──────── Given information
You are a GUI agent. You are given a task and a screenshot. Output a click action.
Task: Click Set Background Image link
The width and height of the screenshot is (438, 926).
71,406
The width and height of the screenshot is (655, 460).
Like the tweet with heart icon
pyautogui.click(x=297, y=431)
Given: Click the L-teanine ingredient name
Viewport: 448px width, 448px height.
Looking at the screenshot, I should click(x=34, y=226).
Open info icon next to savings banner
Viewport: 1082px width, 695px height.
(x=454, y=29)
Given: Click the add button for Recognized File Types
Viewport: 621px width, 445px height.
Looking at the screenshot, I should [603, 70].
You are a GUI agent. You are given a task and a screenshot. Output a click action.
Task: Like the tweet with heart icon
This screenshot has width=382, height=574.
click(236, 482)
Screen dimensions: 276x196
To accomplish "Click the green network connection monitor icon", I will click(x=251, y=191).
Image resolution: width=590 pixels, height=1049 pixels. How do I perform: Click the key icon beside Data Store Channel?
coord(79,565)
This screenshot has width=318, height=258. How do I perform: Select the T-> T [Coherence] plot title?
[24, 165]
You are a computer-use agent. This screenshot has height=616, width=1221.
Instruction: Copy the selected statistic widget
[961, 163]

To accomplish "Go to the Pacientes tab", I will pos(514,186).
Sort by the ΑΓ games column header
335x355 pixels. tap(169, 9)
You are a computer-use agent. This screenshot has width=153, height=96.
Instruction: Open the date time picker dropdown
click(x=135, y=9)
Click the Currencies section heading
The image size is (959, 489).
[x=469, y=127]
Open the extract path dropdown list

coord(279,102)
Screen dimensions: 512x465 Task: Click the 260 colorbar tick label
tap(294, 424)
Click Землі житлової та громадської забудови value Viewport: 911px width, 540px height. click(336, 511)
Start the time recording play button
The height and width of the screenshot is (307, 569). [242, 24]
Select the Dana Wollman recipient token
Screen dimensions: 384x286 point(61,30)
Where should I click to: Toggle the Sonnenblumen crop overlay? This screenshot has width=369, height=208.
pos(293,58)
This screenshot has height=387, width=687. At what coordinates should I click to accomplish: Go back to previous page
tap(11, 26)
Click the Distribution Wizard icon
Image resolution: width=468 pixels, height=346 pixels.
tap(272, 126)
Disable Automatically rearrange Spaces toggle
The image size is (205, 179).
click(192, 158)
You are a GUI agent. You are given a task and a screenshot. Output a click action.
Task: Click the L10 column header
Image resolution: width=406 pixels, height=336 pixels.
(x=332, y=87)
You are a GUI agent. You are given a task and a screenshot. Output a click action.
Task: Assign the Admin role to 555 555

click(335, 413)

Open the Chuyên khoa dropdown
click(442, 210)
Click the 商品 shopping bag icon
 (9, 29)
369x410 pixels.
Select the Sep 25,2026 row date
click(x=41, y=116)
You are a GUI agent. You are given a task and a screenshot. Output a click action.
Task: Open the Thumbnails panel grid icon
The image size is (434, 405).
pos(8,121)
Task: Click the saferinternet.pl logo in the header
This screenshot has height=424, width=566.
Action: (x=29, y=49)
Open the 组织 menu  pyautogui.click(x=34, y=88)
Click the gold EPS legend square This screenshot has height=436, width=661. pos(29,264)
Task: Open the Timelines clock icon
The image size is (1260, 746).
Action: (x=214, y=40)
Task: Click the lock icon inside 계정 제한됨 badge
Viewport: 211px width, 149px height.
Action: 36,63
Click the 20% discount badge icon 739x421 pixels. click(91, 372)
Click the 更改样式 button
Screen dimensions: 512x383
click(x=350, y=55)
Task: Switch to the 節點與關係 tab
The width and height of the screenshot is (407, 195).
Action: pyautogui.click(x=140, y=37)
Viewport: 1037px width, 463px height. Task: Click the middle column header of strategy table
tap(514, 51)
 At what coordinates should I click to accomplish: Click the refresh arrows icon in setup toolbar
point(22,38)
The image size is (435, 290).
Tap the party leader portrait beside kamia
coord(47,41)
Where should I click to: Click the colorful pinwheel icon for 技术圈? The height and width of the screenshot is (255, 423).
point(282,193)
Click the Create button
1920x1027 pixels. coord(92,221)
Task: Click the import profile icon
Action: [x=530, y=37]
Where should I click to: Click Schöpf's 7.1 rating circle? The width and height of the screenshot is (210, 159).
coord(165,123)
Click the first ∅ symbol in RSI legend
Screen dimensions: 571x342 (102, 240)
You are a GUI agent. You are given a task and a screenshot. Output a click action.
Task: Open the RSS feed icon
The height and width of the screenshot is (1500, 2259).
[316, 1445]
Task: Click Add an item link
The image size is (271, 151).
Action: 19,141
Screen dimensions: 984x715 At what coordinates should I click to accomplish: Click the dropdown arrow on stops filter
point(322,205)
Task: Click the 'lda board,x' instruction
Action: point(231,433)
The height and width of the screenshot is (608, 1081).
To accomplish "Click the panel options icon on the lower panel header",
────────────────
Task to complete: Nothing should be left out: repeat all of the data exactly.

Response to the task:
You are a GUI agent. You are given a task and a screenshot. Output a click action.
Task: Click Set Background Image link
The width and height of the screenshot is (438, 926).
71,406
The width and height of the screenshot is (655, 460).
Like the tweet with heart icon
pyautogui.click(x=297, y=431)
Given: Click the L-teanine ingredient name
Viewport: 448px width, 448px height.
Looking at the screenshot, I should click(x=34, y=226).
Open info icon next to savings banner
Viewport: 1082px width, 695px height.
(x=454, y=29)
Given: Click the add button for Recognized File Types
Viewport: 621px width, 445px height.
Looking at the screenshot, I should [603, 70].
You are a GUI agent. You are given a task and a screenshot. Output a click action.
Task: Like the tweet with heart icon
This screenshot has width=382, height=574.
click(236, 482)
Screen dimensions: 276x196
To accomplish "Click the green network connection monitor icon", I will click(x=251, y=191).
Image resolution: width=590 pixels, height=1049 pixels. How do I perform: Click the key icon beside Data Store Channel?
coord(79,565)
This screenshot has width=318, height=258. How do I perform: Select the T-> T [Coherence] plot title?
[24, 165]
You are a computer-use agent. This screenshot has height=616, width=1221.
Instruction: Copy the selected statistic widget
[961, 163]

To accomplish "Go to the Pacientes tab", I will pos(514,186).
Sort by the ΑΓ games column header
335x355 pixels. tap(169, 9)
You are a computer-use agent. This screenshot has width=153, height=96.
Instruction: Open the date time picker dropdown
click(x=135, y=9)
Click the Currencies section heading
The image size is (959, 489).
[x=469, y=127]
Open the extract path dropdown list

coord(279,102)
Screen dimensions: 512x465 Task: Click the 260 colorbar tick label
tap(294, 424)
Click Землі житлової та громадської забудови value Viewport: 911px width, 540px height. click(336, 511)
Start the time recording play button
The height and width of the screenshot is (307, 569). [242, 24]
Select the Dana Wollman recipient token
Screen dimensions: 384x286 point(61,30)
Where should I click to: Toggle the Sonnenblumen crop overlay? This screenshot has width=369, height=208.
pos(293,58)
This screenshot has height=387, width=687. At what coordinates should I click to accomplish: Go back to previous page
tap(11, 26)
Click the Distribution Wizard icon
Image resolution: width=468 pixels, height=346 pixels.
tap(272, 126)
Disable Automatically rearrange Spaces toggle
The image size is (205, 179).
click(192, 158)
You are a GUI agent. You are given a task and a screenshot. Output a click action.
Task: Click the L10 column header
Image resolution: width=406 pixels, height=336 pixels.
(x=332, y=87)
You are a GUI agent. You are given a task and a screenshot. Output a click action.
Task: Assign the Admin role to 555 555

click(335, 413)

Open the Chuyên khoa dropdown
click(442, 210)
Click the 商品 shopping bag icon
 (9, 29)
369x410 pixels.
Select the Sep 25,2026 row date
click(x=41, y=116)
You are a GUI agent. You are given a task and a screenshot. Output a click action.
Task: Open the Thumbnails panel grid icon
The image size is (434, 405).
pos(8,121)
Task: Click the saferinternet.pl logo in the header
This screenshot has height=424, width=566.
Action: (x=29, y=49)
Open the 组织 menu  pyautogui.click(x=34, y=88)
Click the gold EPS legend square This screenshot has height=436, width=661. pos(29,264)
Task: Open the Timelines clock icon
The image size is (1260, 746).
Action: (x=214, y=40)
Task: Click the lock icon inside 계정 제한됨 badge
Viewport: 211px width, 149px height.
Action: 36,63
Click the 20% discount badge icon 739x421 pixels. click(91, 372)
Click the 更改样式 button
Screen dimensions: 512x383
click(x=350, y=55)
Task: Switch to the 節點與關係 tab
The width and height of the screenshot is (407, 195).
Action: pyautogui.click(x=140, y=37)
Viewport: 1037px width, 463px height. Task: Click the middle column header of strategy table
tap(514, 51)
 At what coordinates should I click to accomplish: Click the refresh arrows icon in setup toolbar
point(22,38)
The image size is (435, 290).
Tap the party leader portrait beside kamia
coord(47,41)
Where should I click to: Click the colorful pinwheel icon for 技术圈? The height and width of the screenshot is (255, 423).
point(282,193)
Click the Create button
1920x1027 pixels. coord(92,221)
Task: Click the import profile icon
Action: [x=530, y=37]
Where should I click to: Click Schöpf's 7.1 rating circle? The width and height of the screenshot is (210, 159).
coord(165,123)
Click the first ∅ symbol in RSI legend
Screen dimensions: 571x342 (102, 240)
You are a GUI agent. You are given a task and a screenshot. Output a click action.
Task: Open the RSS feed icon
The height and width of the screenshot is (1500, 2259).
[316, 1445]
Task: Click Add an item link
The image size is (271, 151).
Action: 19,141
Screen dimensions: 984x715 At what coordinates should I click to accomplish: Click the dropdown arrow on stops filter
point(322,205)
Task: Click the 'lda board,x' instruction
Action: point(231,433)
The height and width of the screenshot is (608, 1081).
To accomplish "Click the panel options icon on the lower panel header",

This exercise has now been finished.